Turse’s meticulously detailed book is the culmination of more than a decade of research, which began in June 2001 while he was a graduate student exploring post-traumatic stress disorder in Vietnam veterans. With the Vietnam War Crimes Working Group—a treasure trove of records that resulted from a secret Pentagon task force about My Lai, and something he stumbled upon by chance during his initial research—as his starting point, Turse was eventually able to locate other little-known or never-revealed documents about Vietnam War crimes. In addition to searching for investigation files at the National Archives, he submitted requests under the Freedom of Information Act, and also interviewed generals, top civilian officials and hundreds of Vietnam veterans all across America.

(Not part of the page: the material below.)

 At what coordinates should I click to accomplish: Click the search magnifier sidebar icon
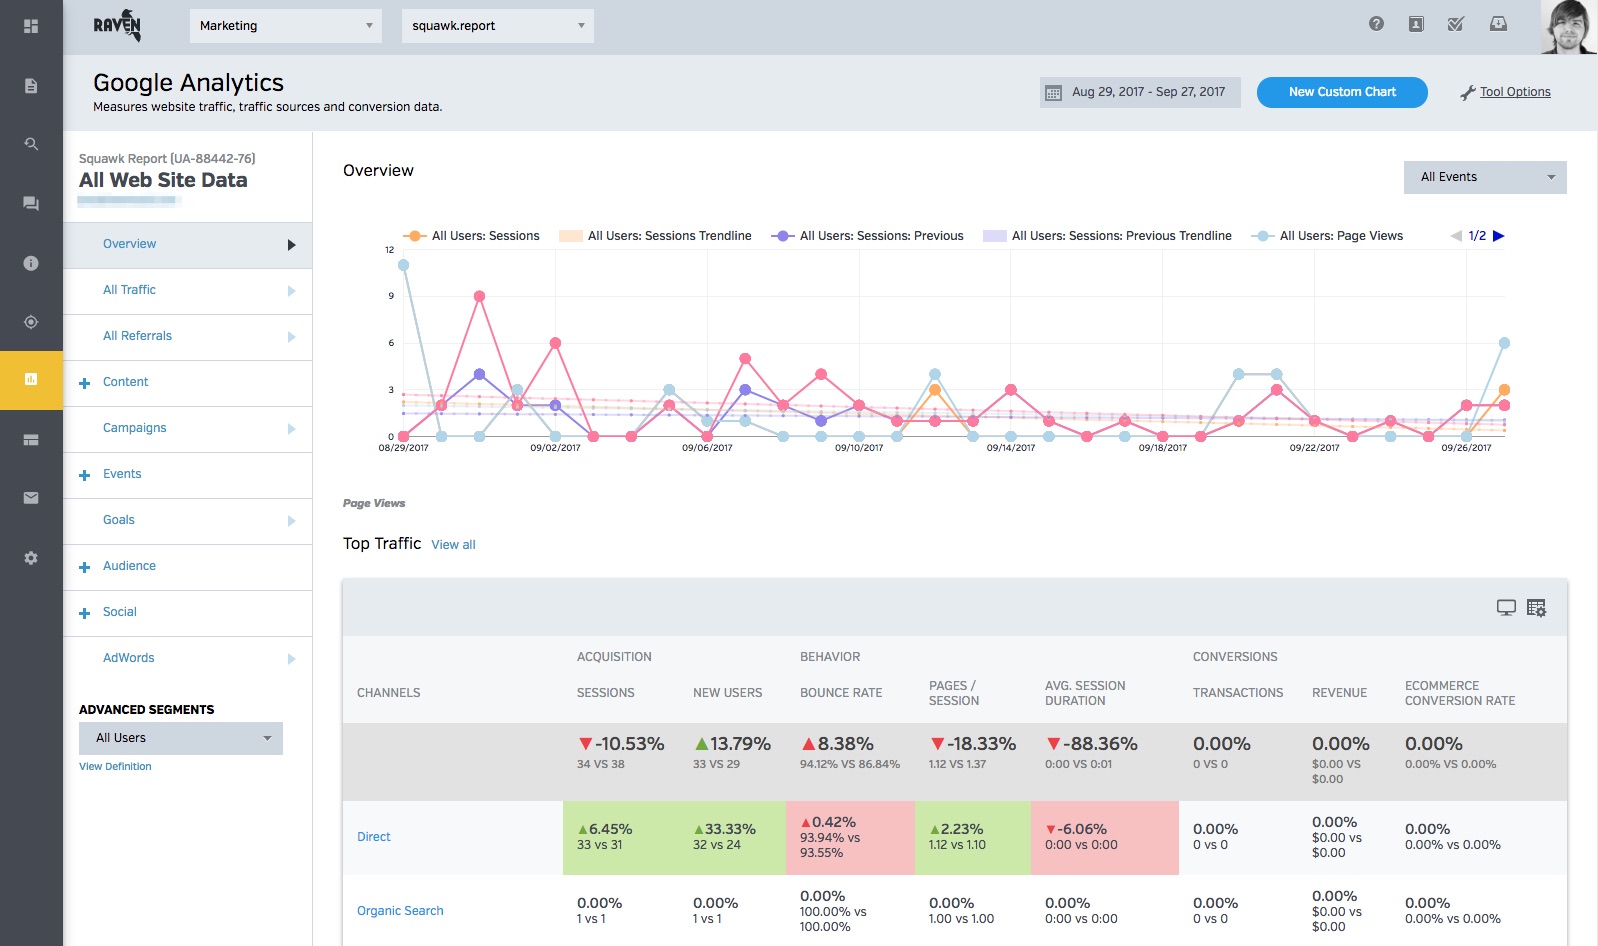[31, 144]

By piecing together all of this evidence, Turse came to the following conclusion:
Killings of civilians—whether cold-blooded slaughter like the massacre at My Lai or the routinely indifferent, wanton bloodshed like the lime gatherers’ ambush in Binh Long—were widespread, routine, and directly attributable to U.S. command policies.
And such massacres by soldiers and marines, my research showed, were themselves just a tiny part of the story. For every mass killing by ground troops that left piles of civilian corpses in a forest clearing or a drainage ditch, there were exponentially more victims killed by the everyday exercise of the American way of war from the air.

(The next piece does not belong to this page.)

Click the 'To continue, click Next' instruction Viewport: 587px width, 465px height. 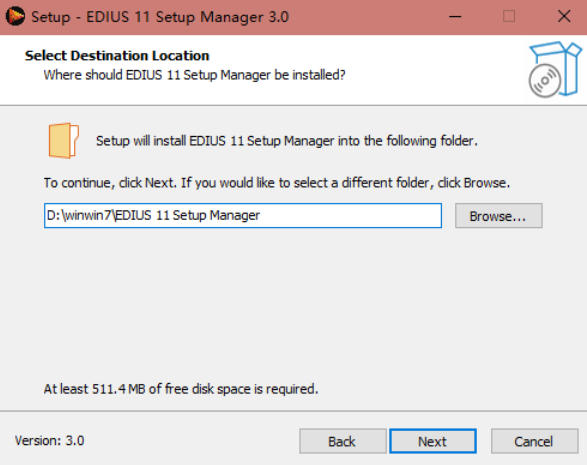[x=277, y=183]
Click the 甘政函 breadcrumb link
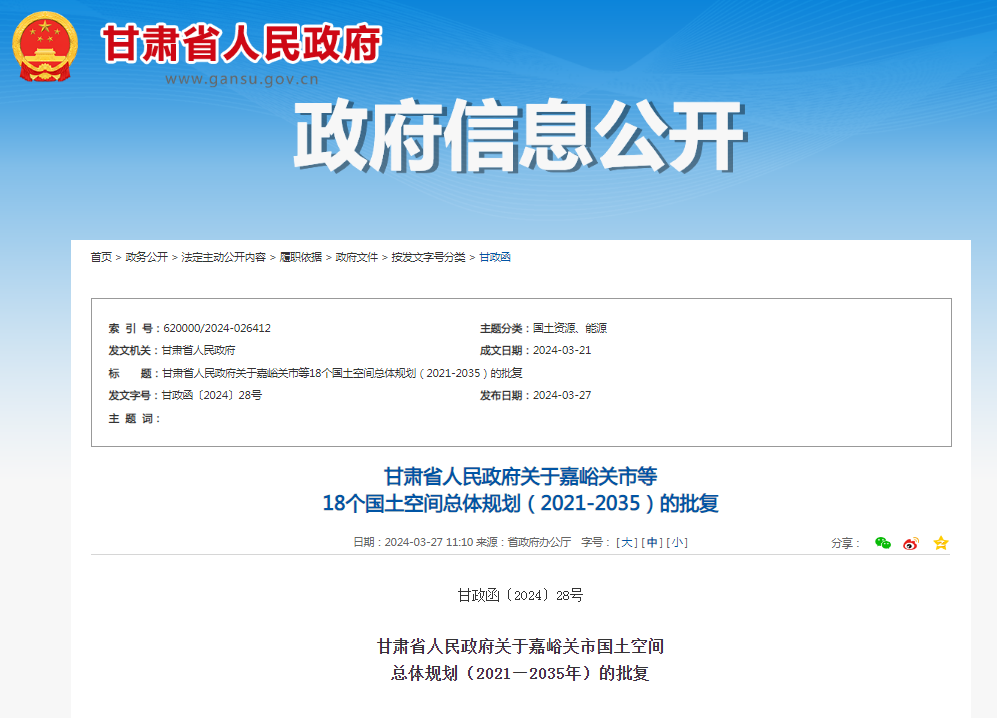This screenshot has height=718, width=997. tap(494, 257)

In Turse’s view, this—the side of Vietnam “that barely appears at all in the tens of thousands of volumes written about” the topic—is the real war. It’s the one that history textbooks have long glossed over, the one that shows My Lai as part of a dark and disturbing trend and not simply a one-off.
In short, this is exactly the war that King was talking about all those decades ago.
For revealing the true depth and scope of the atrocities committed during the war—and for proving, again and definitely, how right King’s condemnation of Vietnam was—we honor Nick Turse as our Truthdigger of the Week.